Ardından 1978’de CHP Sosyalist Enternasyonal’e üye oldu. Ecevit, Willy Brandt, Olof Palme, Bruno Kreisky gibi dünyanın saygın sosyal demokrat liderlerinden biri olarak anılır olmuştu. CHP 1945’de gelişmekte olan ülkeler içinde kansız bir şekilde demokrasiye geçişi sağlayan ilk partiydi. 1970’lere gelindiğinde de dünyada, devlet partisi kökenlerinden gelen ve demokratik solda konumlanmayı başarmış CHP’den başka bir parti yoktu.

Bu değişim sadece CHP’nin bünyesinde yaşanan mücadelelerin etkisiyle oluşmadı. CHP dışı etkiler de en az içerideki mücadeleler kadar belirleyici oldu.

CHP sola yönelirken Türkiye’de neler oluyordu?

CHP’nin sola yönelmesinde parti içi mücadeleler kadar parti dışında yaşanan gelişmeler de etkili oldu.

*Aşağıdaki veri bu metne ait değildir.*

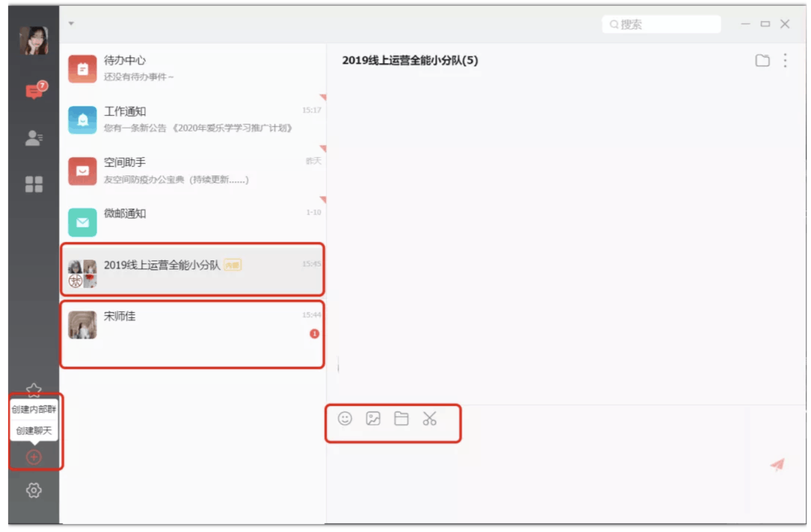
Task: Click the favorites star icon
Action: pos(34,389)
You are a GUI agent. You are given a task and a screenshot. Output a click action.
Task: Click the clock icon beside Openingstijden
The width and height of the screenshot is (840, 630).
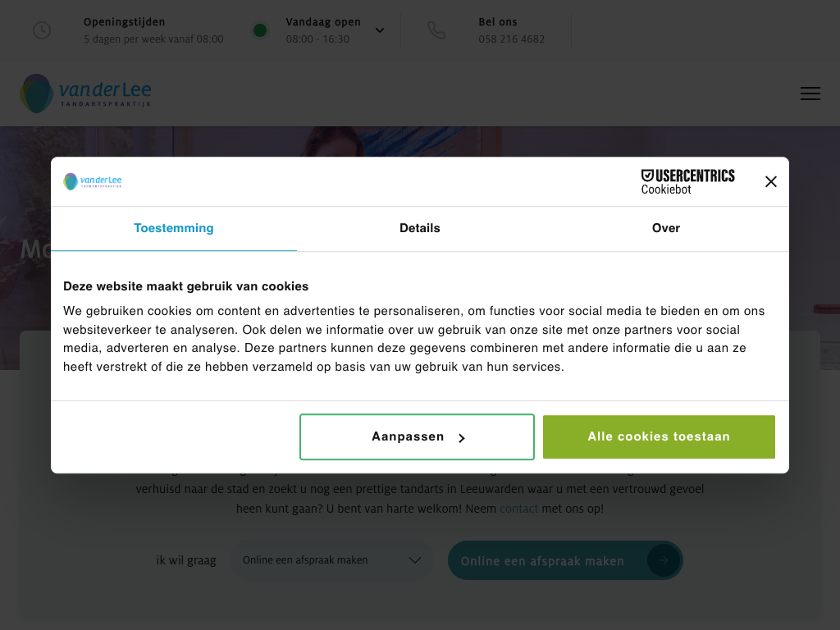[42, 30]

Bunların başında uzun yıllardır bastırılmış olan sol hareketlerin ve işçi hareketinin 1960’larda yükselişe geçmesi yer alıyordu.

İşçi hareketinin yükselişinin temelinde 1963’te 274 ve 275 sayılı kanunlarla işçilere özgür sendikacılık imkanının tanınması ve grev hakkının kabul edilmesi vardı. Akabinde 1960’ta 280 bin olan sendikalı işçi sayısı on yıl sonra yaklaşık dokuz katına yani iki buçuk milyona yükselmişti. Bu süreçte, 27 Mayıs sonrasında, 31 Aralık 1961 günü İstanbul Saraçhane Meydanı’nda toplanan 100 bin işçinin tek bir sloganla “Bizim de Sözümüz Var” diyerek grev hakkını talep etmesinin de etkisi vardı şüphesiz. Artık devir değişmişti. 1960’lar Türkiye’sinde işçiler orta yerdeydi ve hakkını arıyordu.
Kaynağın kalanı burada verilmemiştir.